[Extracted records]
------

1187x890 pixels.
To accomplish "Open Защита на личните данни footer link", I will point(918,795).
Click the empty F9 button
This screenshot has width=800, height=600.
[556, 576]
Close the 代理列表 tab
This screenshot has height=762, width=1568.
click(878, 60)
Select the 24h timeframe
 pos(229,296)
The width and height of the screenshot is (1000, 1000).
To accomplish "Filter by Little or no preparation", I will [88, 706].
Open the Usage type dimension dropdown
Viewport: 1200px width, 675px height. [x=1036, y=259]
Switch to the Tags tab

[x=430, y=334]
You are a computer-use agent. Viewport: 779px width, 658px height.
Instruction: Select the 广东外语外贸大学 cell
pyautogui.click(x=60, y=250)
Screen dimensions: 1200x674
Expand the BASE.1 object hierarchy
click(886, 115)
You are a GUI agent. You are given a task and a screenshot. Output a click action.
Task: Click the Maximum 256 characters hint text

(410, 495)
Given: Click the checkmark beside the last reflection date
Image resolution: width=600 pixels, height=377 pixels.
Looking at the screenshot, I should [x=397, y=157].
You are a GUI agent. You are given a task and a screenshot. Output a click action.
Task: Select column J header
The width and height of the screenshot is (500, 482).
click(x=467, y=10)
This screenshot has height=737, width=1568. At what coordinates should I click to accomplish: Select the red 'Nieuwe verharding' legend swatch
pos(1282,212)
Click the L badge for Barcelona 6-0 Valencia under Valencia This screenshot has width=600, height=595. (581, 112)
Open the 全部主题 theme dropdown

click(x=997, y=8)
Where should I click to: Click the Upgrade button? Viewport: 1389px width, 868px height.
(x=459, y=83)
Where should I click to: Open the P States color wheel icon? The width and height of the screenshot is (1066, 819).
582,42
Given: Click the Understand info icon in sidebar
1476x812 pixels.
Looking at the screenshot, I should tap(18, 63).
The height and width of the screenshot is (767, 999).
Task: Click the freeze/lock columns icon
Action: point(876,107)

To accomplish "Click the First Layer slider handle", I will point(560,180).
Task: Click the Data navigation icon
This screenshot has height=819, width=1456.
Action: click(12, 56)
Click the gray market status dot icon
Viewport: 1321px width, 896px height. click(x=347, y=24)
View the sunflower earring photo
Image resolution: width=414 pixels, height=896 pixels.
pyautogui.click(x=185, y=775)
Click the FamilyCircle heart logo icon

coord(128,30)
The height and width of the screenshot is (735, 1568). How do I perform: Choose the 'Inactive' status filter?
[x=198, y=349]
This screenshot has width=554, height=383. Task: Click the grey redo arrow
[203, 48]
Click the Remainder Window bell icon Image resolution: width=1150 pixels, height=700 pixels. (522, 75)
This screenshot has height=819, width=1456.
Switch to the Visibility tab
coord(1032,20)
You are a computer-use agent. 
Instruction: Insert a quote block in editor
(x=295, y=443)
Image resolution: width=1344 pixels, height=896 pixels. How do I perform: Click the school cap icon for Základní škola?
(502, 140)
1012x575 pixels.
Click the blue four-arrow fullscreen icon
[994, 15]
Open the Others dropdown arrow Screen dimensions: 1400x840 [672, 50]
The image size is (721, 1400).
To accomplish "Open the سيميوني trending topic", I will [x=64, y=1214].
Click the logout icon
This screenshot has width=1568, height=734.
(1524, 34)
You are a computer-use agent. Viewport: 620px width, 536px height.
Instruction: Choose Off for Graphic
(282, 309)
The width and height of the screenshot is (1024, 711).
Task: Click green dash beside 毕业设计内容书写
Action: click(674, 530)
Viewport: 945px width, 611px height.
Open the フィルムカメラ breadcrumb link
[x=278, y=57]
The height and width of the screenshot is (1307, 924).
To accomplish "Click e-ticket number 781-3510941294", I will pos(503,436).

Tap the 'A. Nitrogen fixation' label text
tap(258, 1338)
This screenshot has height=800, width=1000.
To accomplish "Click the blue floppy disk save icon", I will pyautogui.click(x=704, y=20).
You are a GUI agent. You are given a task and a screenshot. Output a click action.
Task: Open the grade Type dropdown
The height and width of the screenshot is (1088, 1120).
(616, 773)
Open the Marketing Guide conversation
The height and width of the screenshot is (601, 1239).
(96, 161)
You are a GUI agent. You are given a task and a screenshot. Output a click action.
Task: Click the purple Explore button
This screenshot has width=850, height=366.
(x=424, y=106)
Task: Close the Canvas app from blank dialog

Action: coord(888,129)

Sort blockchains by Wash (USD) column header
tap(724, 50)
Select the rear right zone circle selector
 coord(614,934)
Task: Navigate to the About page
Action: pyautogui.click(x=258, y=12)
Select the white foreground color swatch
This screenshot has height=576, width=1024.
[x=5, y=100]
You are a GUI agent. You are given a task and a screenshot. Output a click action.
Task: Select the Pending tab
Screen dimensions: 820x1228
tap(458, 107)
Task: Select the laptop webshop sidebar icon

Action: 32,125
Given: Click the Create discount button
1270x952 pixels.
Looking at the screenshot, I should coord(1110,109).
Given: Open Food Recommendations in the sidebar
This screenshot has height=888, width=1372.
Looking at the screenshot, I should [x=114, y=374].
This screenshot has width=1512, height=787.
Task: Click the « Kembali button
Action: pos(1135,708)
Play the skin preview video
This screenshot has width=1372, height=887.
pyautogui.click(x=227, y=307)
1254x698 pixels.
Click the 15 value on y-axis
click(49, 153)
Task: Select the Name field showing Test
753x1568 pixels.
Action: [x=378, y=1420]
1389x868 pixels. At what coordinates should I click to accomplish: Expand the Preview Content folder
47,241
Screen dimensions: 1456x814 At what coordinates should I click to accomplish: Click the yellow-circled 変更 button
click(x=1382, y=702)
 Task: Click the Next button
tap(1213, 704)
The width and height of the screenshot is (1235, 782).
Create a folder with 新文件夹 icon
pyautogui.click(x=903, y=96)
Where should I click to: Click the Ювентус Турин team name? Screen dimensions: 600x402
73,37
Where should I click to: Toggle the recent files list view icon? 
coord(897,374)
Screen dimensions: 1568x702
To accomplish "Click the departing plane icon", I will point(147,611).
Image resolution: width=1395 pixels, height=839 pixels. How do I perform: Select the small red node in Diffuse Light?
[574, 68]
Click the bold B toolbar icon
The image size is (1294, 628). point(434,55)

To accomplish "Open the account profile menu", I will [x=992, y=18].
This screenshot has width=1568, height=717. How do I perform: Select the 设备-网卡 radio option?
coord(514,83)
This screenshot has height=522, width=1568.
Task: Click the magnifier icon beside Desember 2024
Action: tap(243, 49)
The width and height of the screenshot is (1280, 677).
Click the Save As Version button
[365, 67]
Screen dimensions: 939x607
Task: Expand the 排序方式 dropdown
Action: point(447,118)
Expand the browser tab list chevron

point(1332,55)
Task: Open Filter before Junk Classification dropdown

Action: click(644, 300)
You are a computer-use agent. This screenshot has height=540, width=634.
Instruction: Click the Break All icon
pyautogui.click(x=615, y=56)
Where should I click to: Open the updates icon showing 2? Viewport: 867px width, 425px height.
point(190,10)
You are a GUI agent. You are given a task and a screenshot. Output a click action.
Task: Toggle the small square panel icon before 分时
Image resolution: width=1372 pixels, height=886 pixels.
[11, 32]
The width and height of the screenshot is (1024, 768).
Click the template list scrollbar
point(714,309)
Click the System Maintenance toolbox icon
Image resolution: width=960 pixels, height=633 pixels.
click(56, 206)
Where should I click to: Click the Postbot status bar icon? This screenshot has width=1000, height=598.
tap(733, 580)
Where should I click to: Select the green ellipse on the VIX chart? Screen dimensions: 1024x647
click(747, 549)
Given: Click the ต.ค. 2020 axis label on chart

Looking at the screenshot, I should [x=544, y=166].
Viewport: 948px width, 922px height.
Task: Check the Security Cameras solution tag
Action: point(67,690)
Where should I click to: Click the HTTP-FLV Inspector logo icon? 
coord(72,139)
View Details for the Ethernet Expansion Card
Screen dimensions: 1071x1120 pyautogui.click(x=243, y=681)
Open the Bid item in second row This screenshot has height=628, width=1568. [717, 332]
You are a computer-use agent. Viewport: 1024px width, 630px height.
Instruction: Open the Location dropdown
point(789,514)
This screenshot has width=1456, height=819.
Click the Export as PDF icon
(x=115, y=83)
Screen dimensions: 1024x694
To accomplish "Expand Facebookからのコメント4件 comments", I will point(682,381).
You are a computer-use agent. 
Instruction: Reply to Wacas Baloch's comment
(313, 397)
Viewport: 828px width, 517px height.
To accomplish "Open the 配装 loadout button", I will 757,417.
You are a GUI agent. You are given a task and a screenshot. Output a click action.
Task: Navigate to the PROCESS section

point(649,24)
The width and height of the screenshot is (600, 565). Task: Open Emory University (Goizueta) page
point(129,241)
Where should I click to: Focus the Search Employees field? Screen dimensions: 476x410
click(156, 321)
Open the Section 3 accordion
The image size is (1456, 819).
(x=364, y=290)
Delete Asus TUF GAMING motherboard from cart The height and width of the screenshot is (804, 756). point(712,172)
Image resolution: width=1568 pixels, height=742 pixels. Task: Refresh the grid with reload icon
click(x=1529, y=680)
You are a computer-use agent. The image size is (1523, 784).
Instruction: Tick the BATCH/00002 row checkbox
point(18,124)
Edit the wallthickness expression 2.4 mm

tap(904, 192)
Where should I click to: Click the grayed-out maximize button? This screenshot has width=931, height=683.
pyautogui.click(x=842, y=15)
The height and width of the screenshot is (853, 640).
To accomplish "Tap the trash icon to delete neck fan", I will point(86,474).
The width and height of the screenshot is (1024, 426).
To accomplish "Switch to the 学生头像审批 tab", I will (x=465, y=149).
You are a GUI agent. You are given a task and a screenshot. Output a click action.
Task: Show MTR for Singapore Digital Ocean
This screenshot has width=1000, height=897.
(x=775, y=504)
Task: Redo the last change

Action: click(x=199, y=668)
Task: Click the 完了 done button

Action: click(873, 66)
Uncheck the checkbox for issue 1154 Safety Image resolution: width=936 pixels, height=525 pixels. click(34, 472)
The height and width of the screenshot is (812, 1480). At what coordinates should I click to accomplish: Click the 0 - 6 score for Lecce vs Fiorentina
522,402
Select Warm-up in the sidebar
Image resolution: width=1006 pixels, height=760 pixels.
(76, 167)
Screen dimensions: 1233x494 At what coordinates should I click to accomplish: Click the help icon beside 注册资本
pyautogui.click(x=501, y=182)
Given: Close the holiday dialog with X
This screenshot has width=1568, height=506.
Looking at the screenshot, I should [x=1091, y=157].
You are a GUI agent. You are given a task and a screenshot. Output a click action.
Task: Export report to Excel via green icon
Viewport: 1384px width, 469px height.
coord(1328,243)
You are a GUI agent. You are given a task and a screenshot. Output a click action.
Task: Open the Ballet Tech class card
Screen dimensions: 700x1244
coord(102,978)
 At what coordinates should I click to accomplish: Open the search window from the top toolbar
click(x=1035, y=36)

------

# Short problem:
Could you rewrite the records, starting with the line that contains "Image resolution: width=1568" and going on through the line that contains "tap(904, 192)", so that "checkbox" becomes "check box" and nothing else changes?

# Output for this exercise:
Image resolution: width=1568 pixels, height=742 pixels. Task: Refresh the grid with reload icon
click(x=1529, y=680)
You are a computer-use agent. The image size is (1523, 784).
Instruction: Tick the BATCH/00002 row check box
point(18,124)
Edit the wallthickness expression 2.4 mm

tap(904, 192)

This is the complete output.